The land around Old Swedes is not what the Swedes saw in the late 1600s. Let’s step back in time and take a look.

The southern part of Philadelphia that included the Swedes’ Church was owned by the Swedish family Swanson. In May, 1664 the land began at the area known as Moyamensing and stretched “upwards in breadth 400 rods, [about 1 1/4 mile wide] and in length into the woods 600 rods, [nearly 2 miles]” In all it was about 800 acres.

The first Swedes’ Church at Wiccaco was consecrated on the present site in 1677, five years before William Penn came to the area. The church was made of logs, and had loop-holes instead of window lights, which might serve for fire-arms in case of need. The congregation was accustomed to bringing fire-arms to church with them in case of attack. However they primarily used the weapons to take care of any wild game that got in their way as they traveled to Church. In 1700, the present brick church was erected, and it was then deemed a great edifice. Out of the 800 acres, 27 acres of land belonged to the Church.

The original Swanson log-house was standing till the time the British occupied Philadelphia (1777-78) when it was taken down and converted into fuel. It stood on a hill on the Northwest corner of Swanson Street and Beck’s Alley. (The hill no longer exists.) In 1748, Professor Kalm said “The wretched old wooden building is still preserved as a memorial of the once poor state of that place. Its antiquity gives it a kind of superiority over all the other buildings in the town, although in itself it is the worst of all. It showed how they dwelt, when stags, elk, deer and beavers ranged in broad daylight in the future streets and public places of Philadelphia.
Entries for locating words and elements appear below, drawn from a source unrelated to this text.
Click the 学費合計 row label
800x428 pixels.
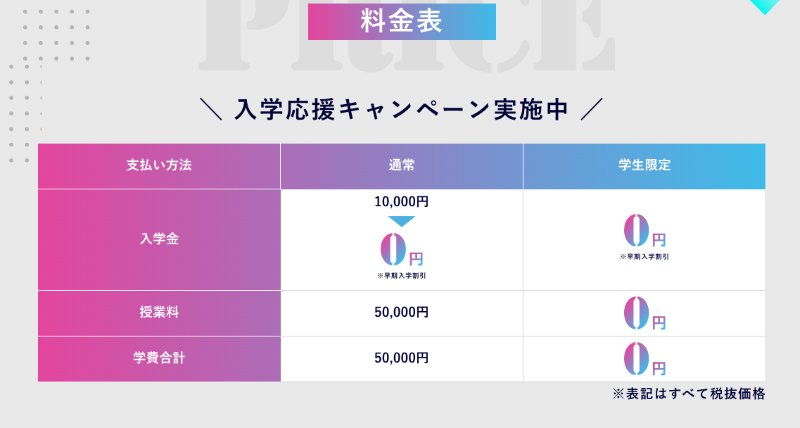159,358
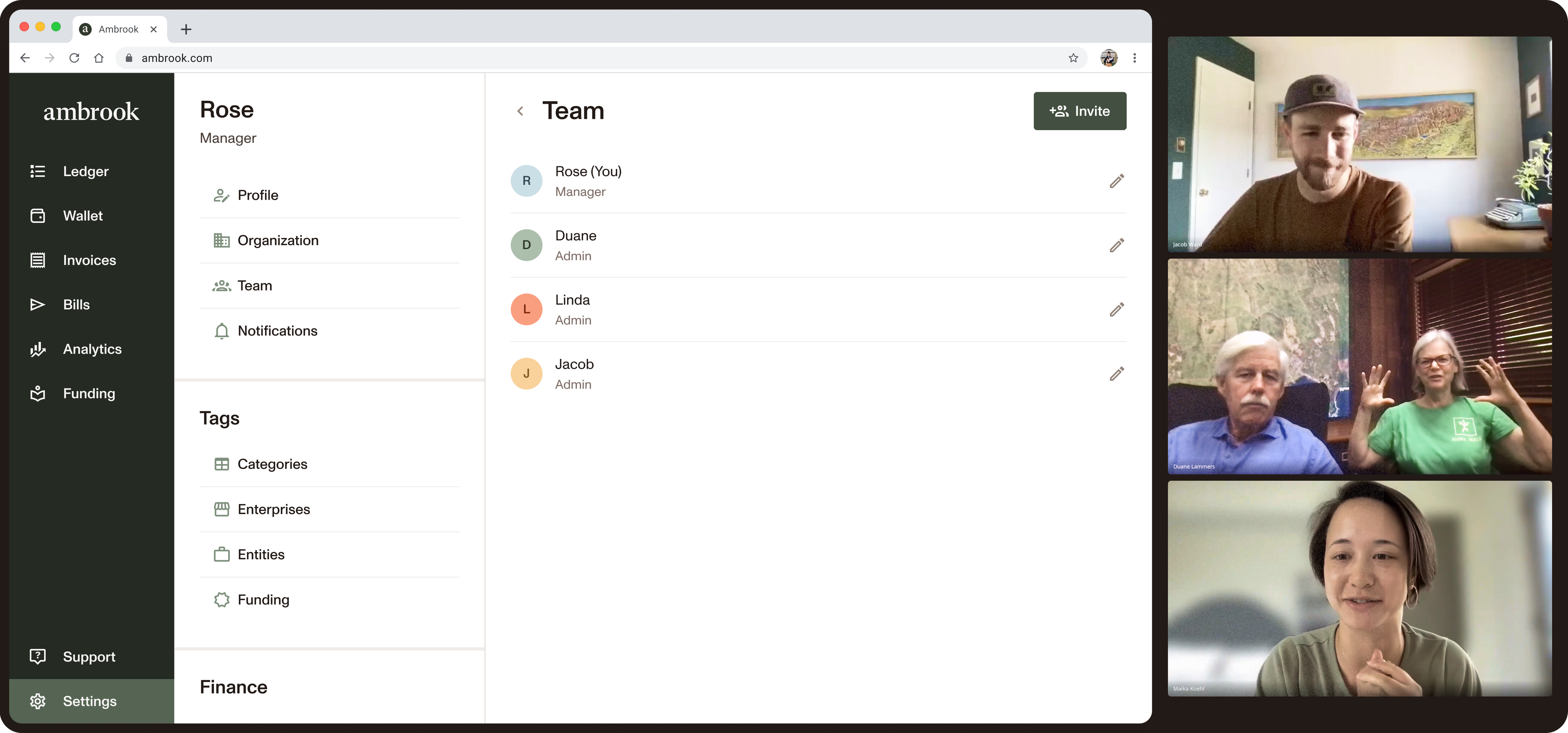This screenshot has height=733, width=1568.
Task: Open Support in sidebar
Action: tap(89, 657)
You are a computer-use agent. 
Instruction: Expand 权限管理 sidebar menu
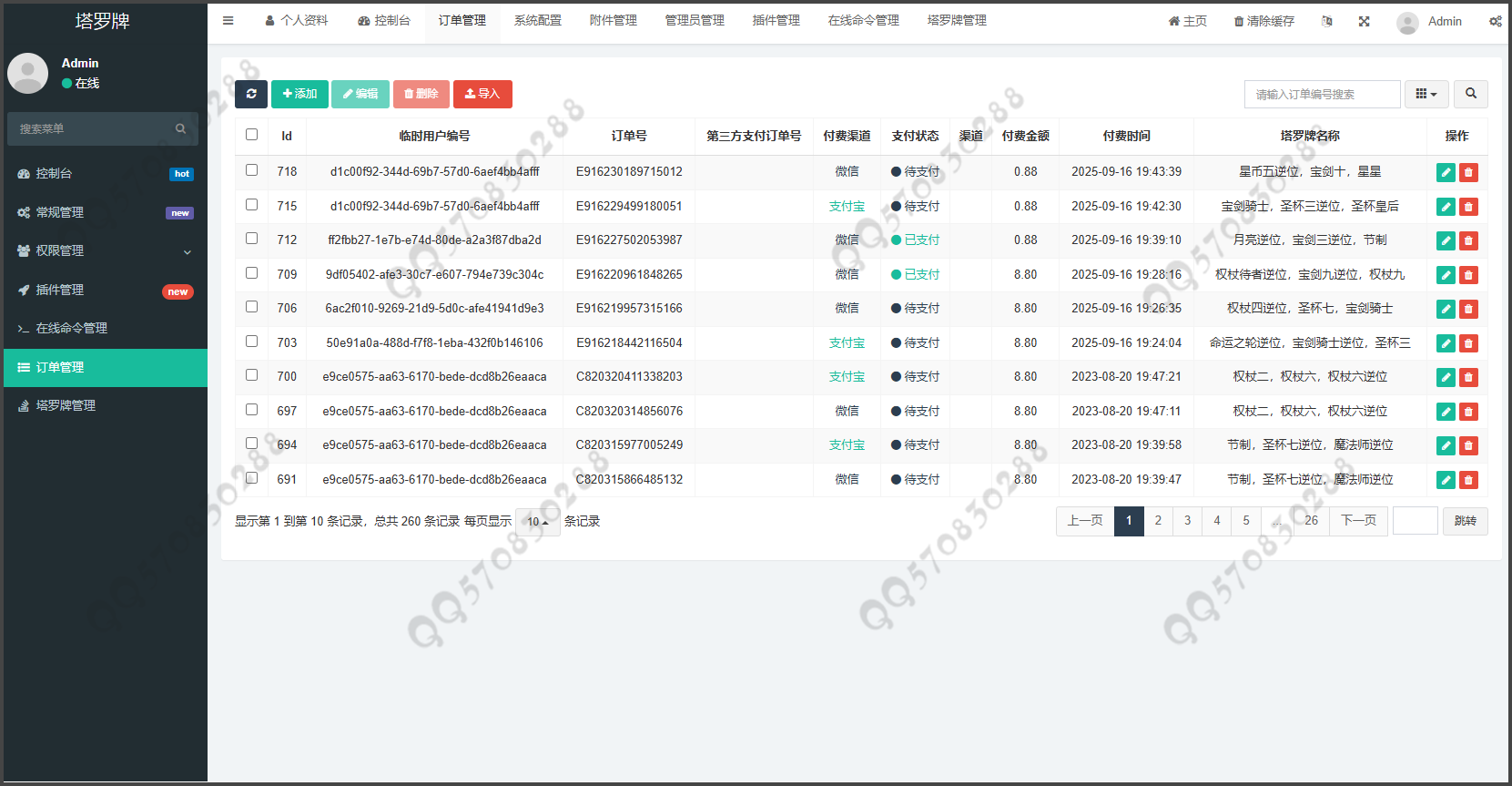(104, 251)
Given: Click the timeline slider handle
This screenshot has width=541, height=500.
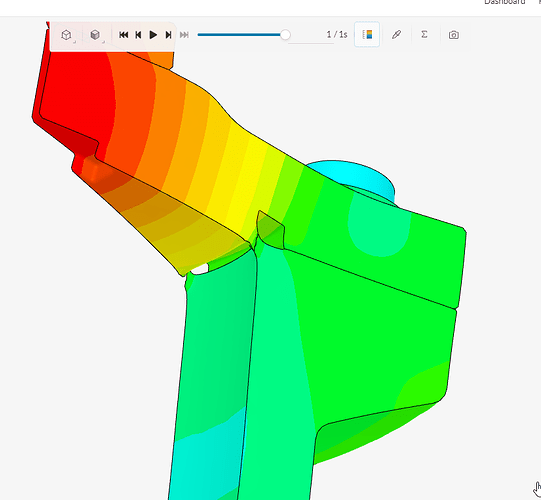Looking at the screenshot, I should pos(285,35).
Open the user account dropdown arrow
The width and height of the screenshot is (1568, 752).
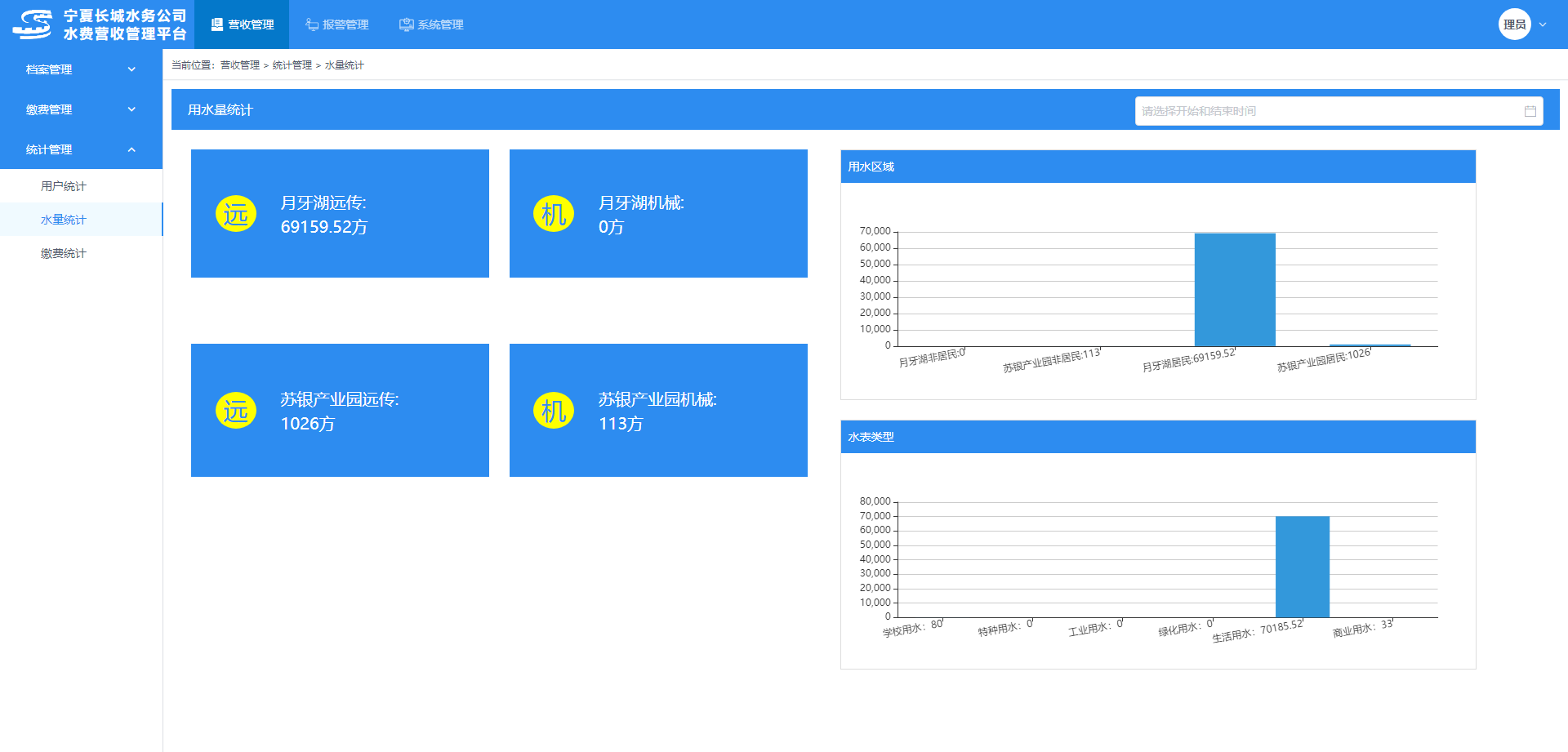pyautogui.click(x=1543, y=24)
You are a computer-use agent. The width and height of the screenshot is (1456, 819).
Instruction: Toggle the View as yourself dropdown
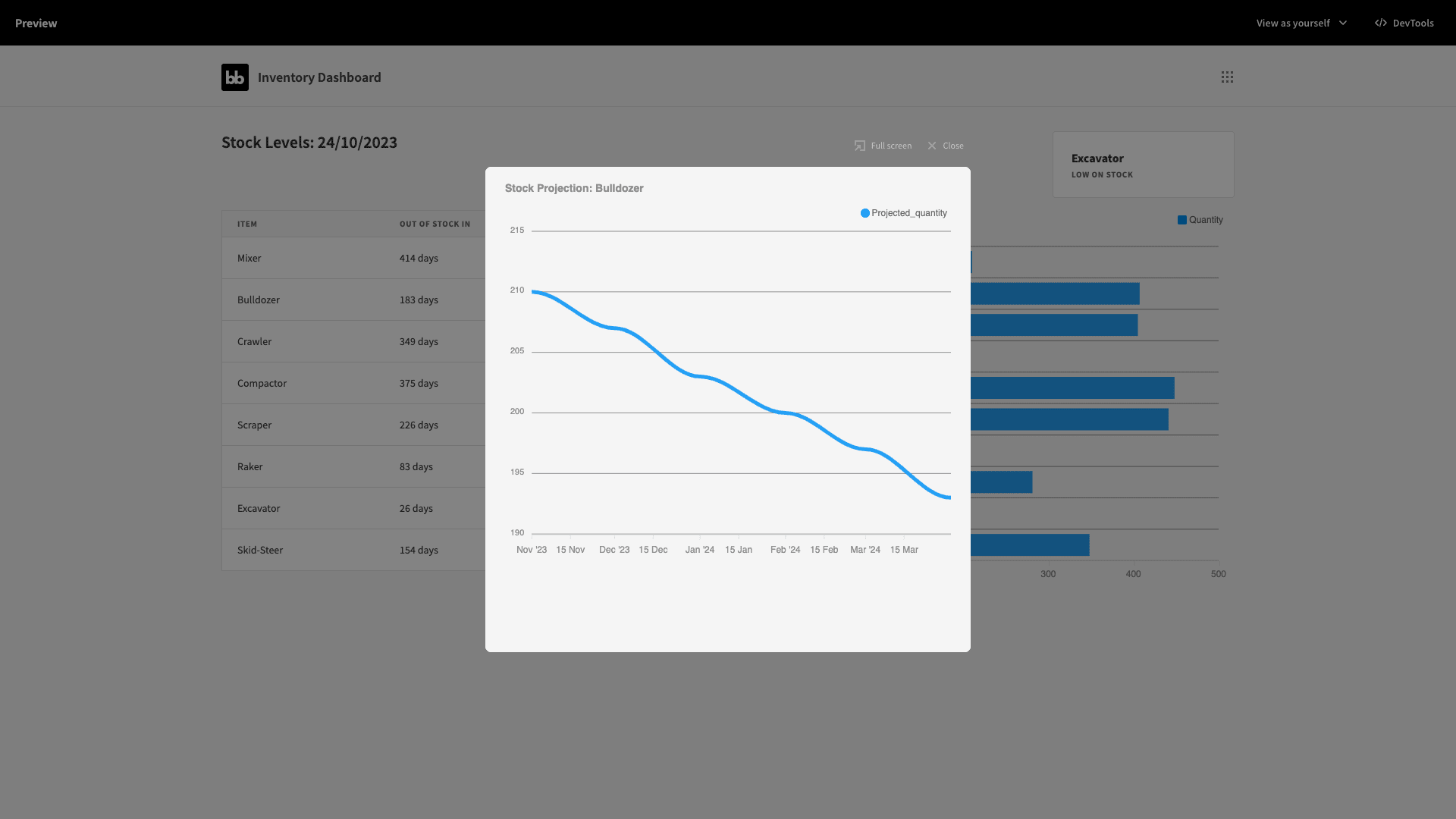tap(1302, 22)
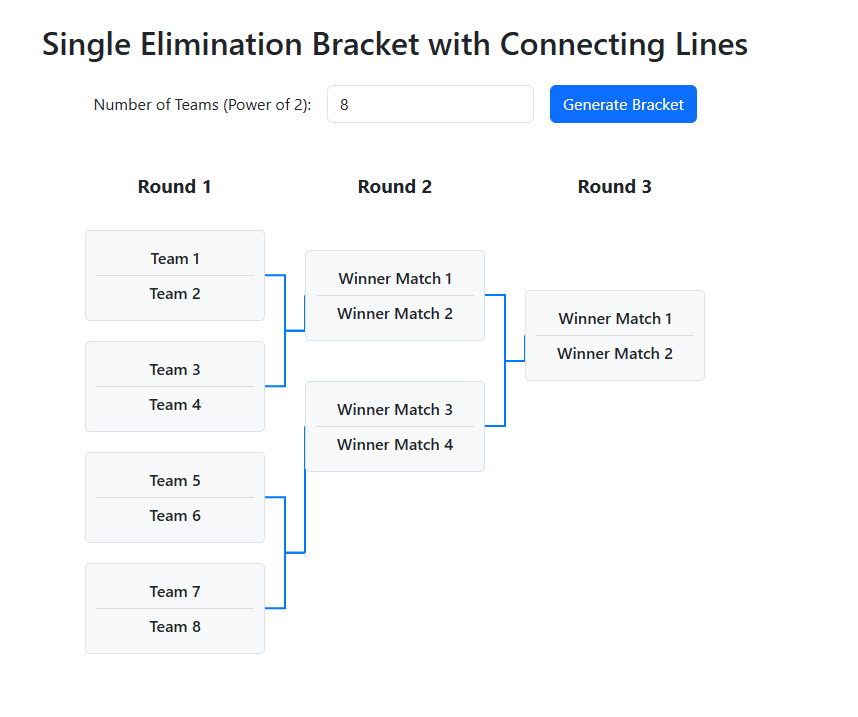The width and height of the screenshot is (858, 717).
Task: Pick Team 7 in the last match
Action: 175,591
In that house was heard the sound of the spinning wheel before the city was ever thought of!” He described a great number of very large sized water-beech or buttonwood trees on the riverside.

William Penn’s son, Thomas, made the area his favorite area to walk when he was in Philadelphia. Secretary Peters, in writing to him in 1743, complained of its changes — saying, “Southwark is getting greatly disfigured by erecting irregular and mean houses; thereby so marring its beauty that, when he shall return, he will lose his usual pretty walk to Wiccaco.”